- [EXERCISE DIRECTIONS] Give back all of the data exactly. Leave nothing out.

Stored data entries
____

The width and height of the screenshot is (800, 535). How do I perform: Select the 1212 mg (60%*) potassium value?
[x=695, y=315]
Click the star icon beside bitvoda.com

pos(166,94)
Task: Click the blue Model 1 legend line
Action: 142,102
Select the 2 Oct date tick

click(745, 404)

____

- [EXERCISE RESULT]
The width and height of the screenshot is (800, 535). How do I perform: Select the 1212 mg (60%*) potassium value?
[x=695, y=315]
Click the star icon beside bitvoda.com

pos(166,94)
Task: Click the blue Model 1 legend line
Action: 142,102
Select the 2 Oct date tick

click(745, 404)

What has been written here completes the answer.